Adaptive Designs of Experiments for Accurate Approximation of a Target Region
Résumé
Author(s): Victor Picheny, Postdoctorate Researcher Department of Applied Mathematics and Systems, Ecole Centrale Paris, Chatenay-Malabry 92295, France David Ginsbourger, Research Assistant Professor Institute of Mathematical Statistics and Actuarial Science, University of Bern, Bern, CH-3012 Bern, Switzerland Olivier Roustant, Assistant Professor Ecole des Mines de St Etienne, Saint Etienne 42023, France Raphael T. Haftka, Distinguished Professor and Nam-Ho Kim, Associate Professor Department of Mechanical and Aerospace Engineering, University of Florida, Gainesville, FL 32611 This paper addresses the issue of designing experiments for a metamodel that needs to be accurate for a certain level of the response value. Such a situation is common in constrained optimization and reliability analysis. Here, we propose an adaptive strategy to build designs of experiments that is based on an explicit trade-off between reduction in global uncertainty and exploration of regions of interest.

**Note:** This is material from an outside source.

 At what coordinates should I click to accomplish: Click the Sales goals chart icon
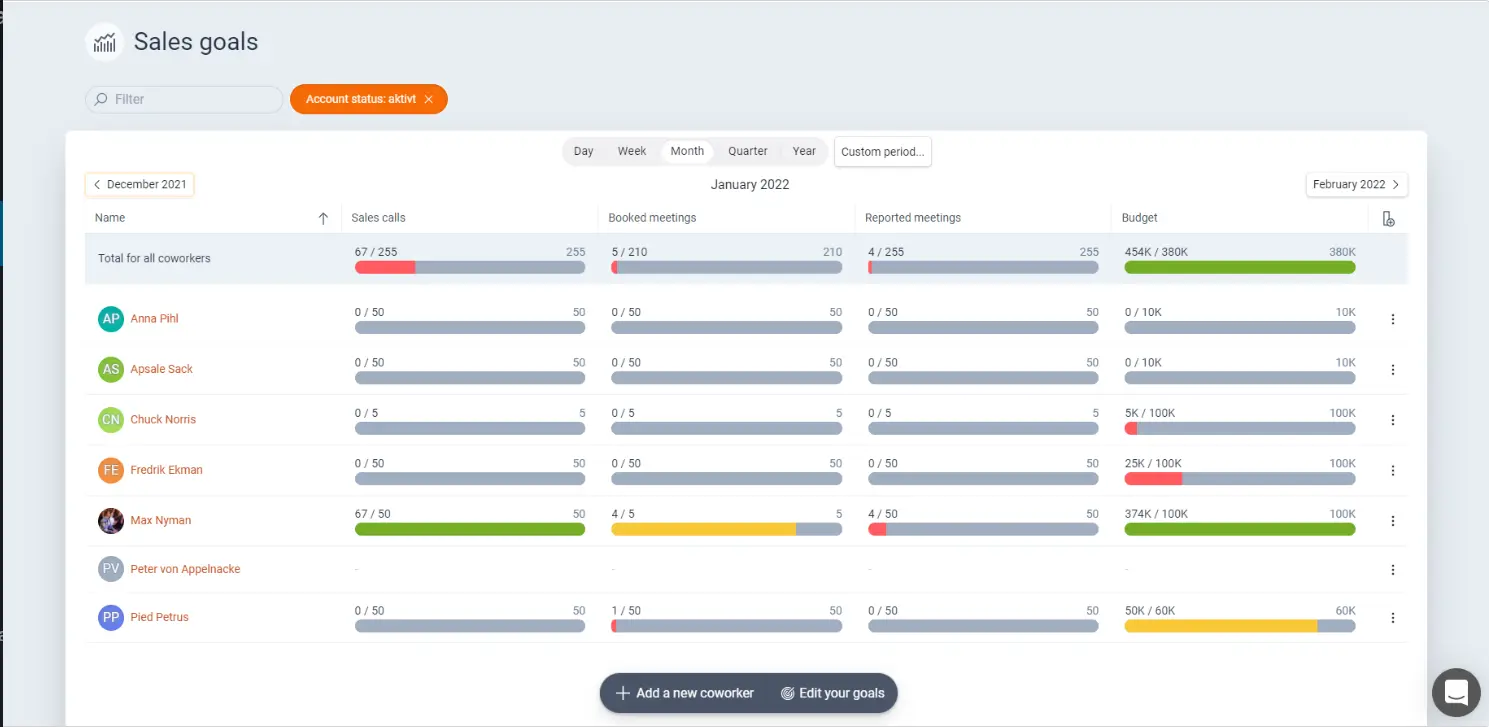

A modified version of the classical integrated mean square error criterion is used that weights the prediction variance with the expected proximity to the target level of response. The method is illustrated by two simple examples. It is shown that a substantial reduction in error can be achieved in the target regions with reasonable loss of global accuracy. The method is finally applied to a reliability analysis problem; it is found that the adaptive designs significantly outperform classical space-filling designs.